STATED TASK
Lay out the listing as a Markdown table with the columns Row and Line, from the line with "Given: Go to Audiences" through the end of the listing. Skip blank lines and leave the pictures out.

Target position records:
%%

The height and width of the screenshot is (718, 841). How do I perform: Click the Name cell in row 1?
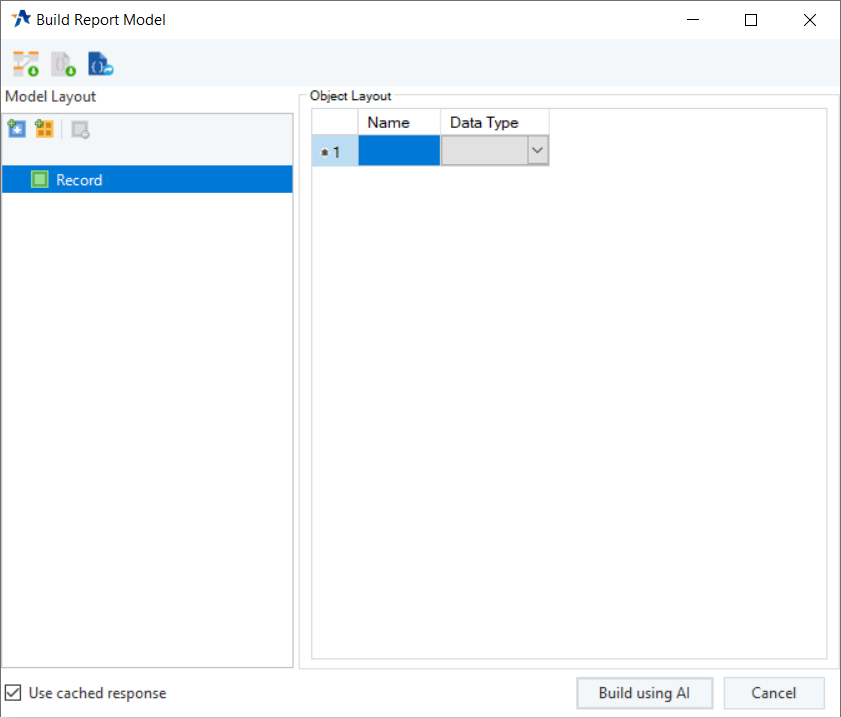tap(399, 151)
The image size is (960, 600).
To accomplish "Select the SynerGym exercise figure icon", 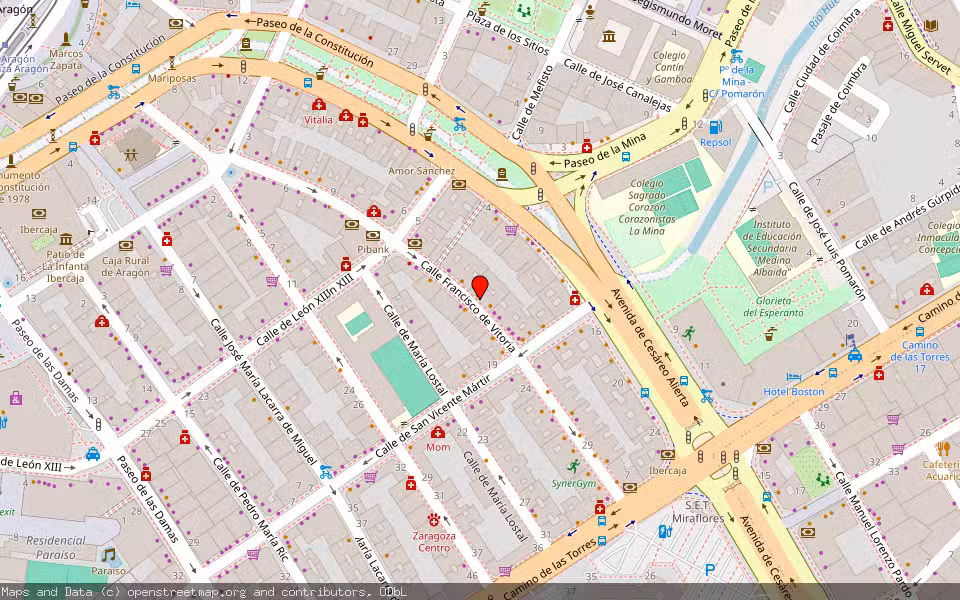I will (574, 467).
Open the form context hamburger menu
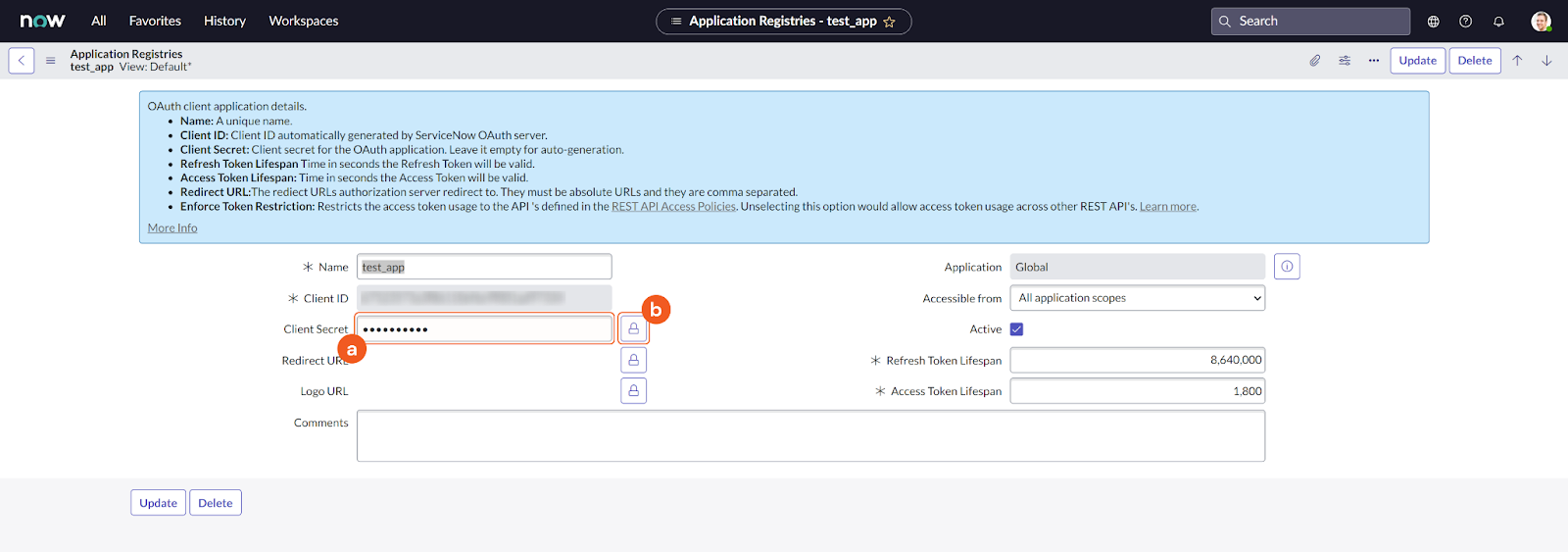 pos(50,61)
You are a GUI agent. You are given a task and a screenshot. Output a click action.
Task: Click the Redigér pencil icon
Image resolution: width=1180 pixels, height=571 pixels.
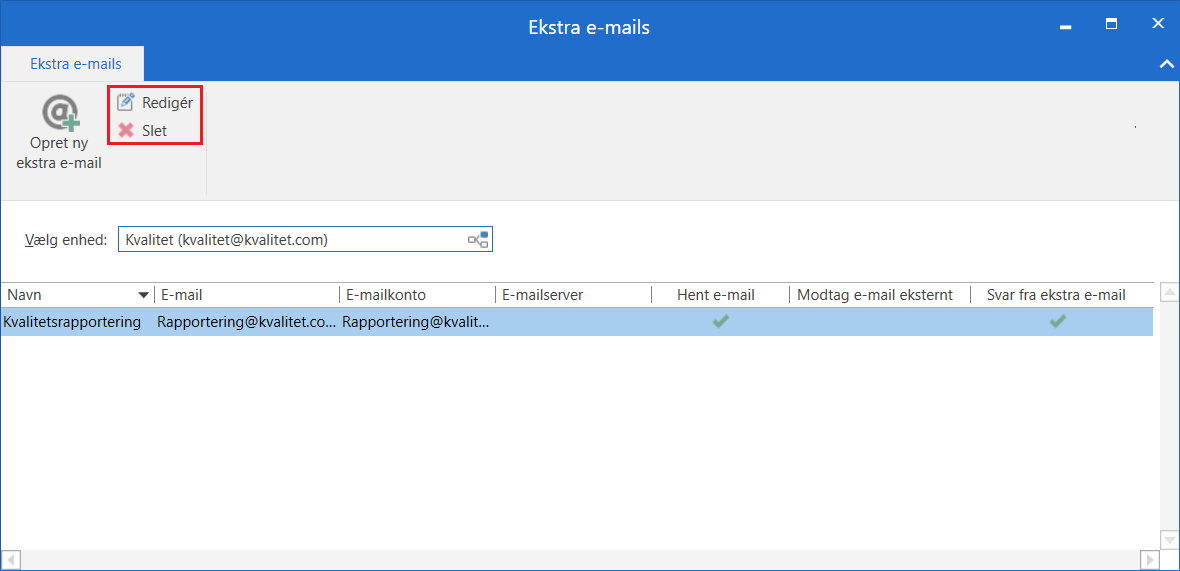pos(126,102)
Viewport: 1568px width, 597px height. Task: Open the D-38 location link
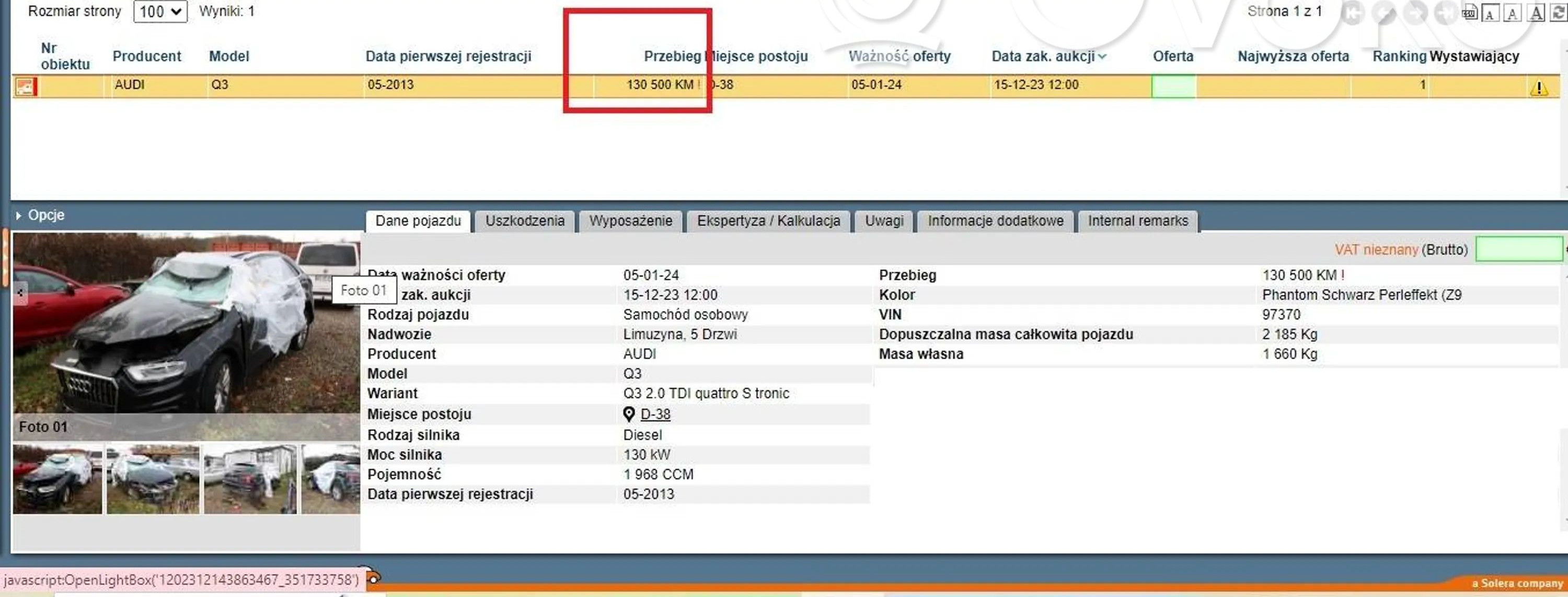tap(655, 414)
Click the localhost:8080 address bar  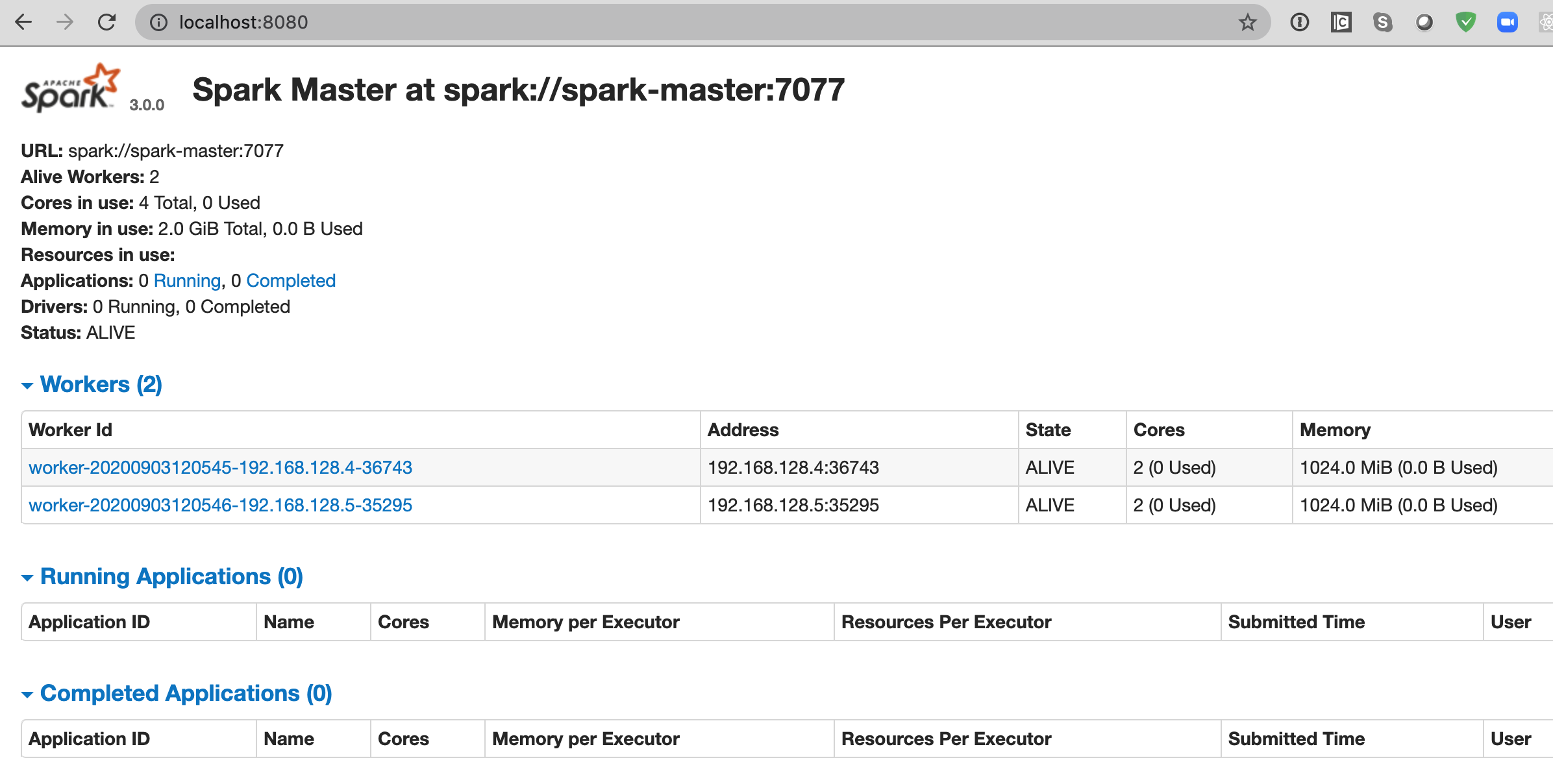[x=649, y=23]
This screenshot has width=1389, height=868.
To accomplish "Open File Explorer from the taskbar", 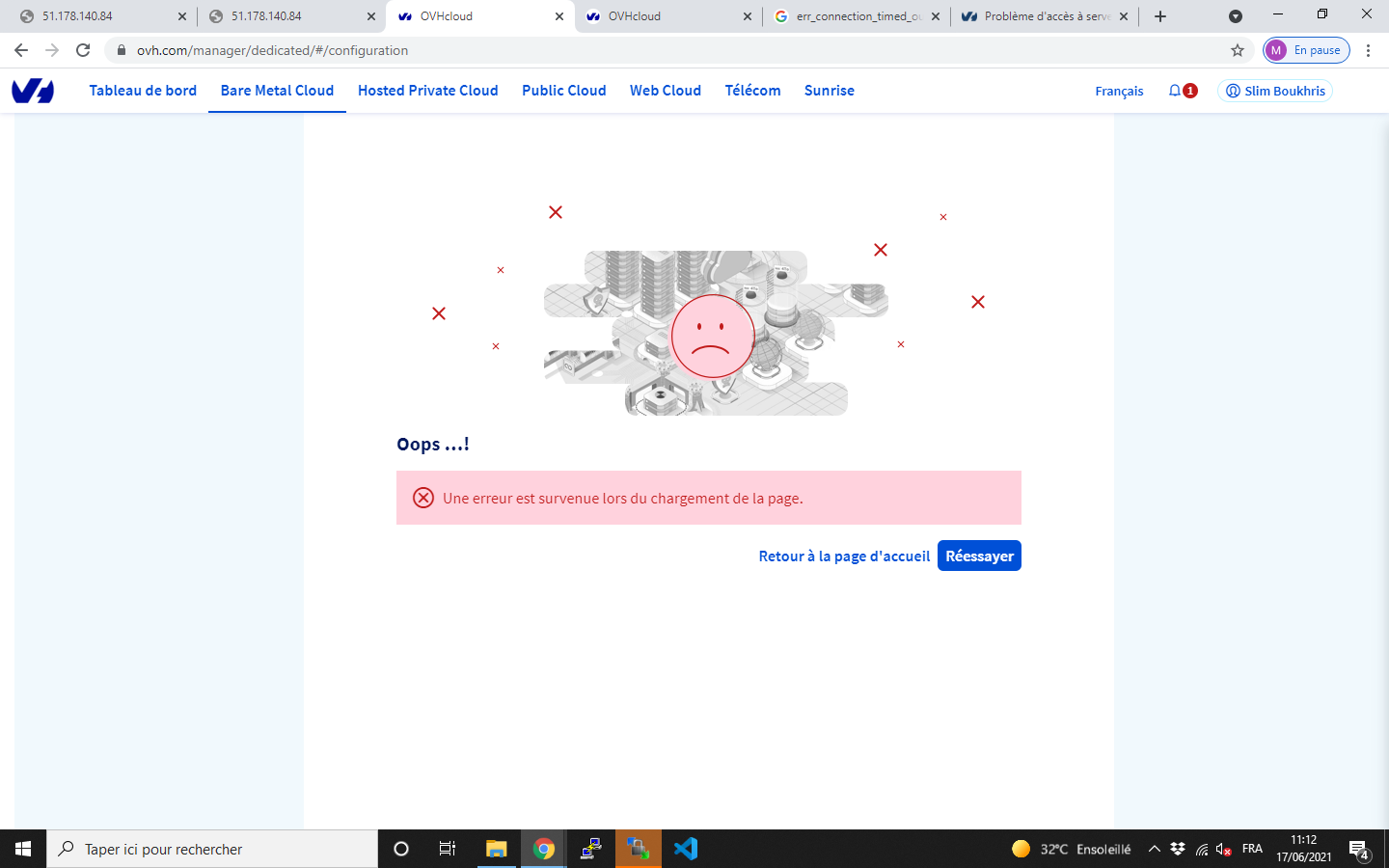I will 496,849.
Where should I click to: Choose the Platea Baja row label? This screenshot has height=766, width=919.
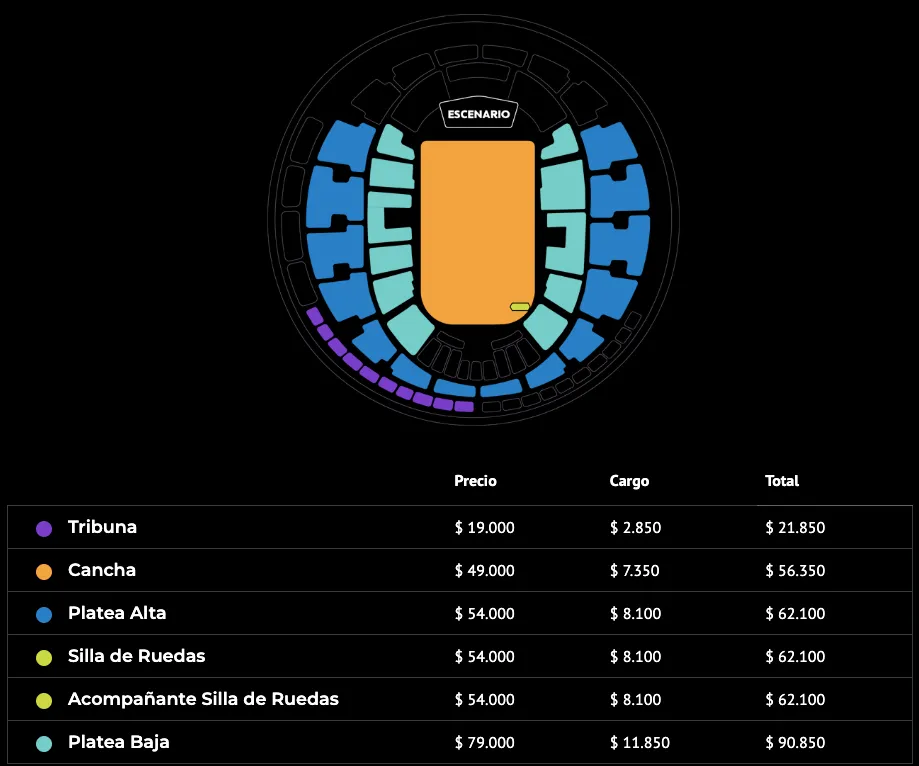118,742
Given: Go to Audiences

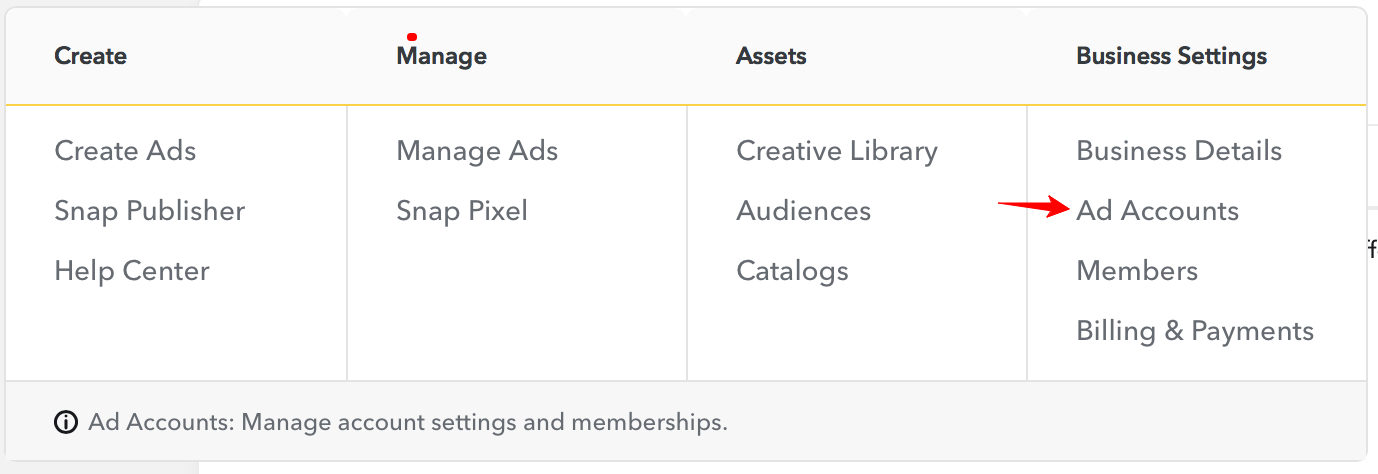Looking at the screenshot, I should pos(803,211).
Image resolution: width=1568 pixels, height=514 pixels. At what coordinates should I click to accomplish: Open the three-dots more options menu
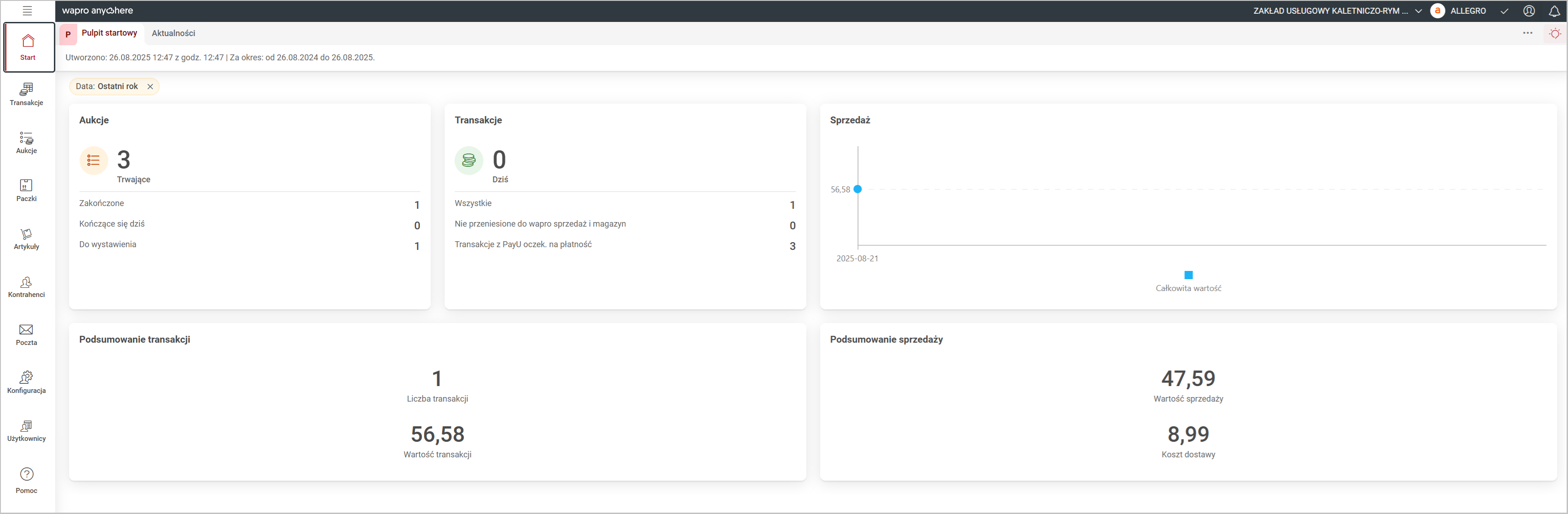1527,33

%%

PROBLEM SOLUTION
| Row | Line |
|---|---|
| 1 | Given: Go to Audiences |
| 2 | Looking at the screenshot, I should pos(803,211). |
| 3 | Image resolution: width=1568 pixels, height=514 pixels. At what coordinates should I click to accomplish: Open the three-dots more options menu |
| 4 | 1527,33 |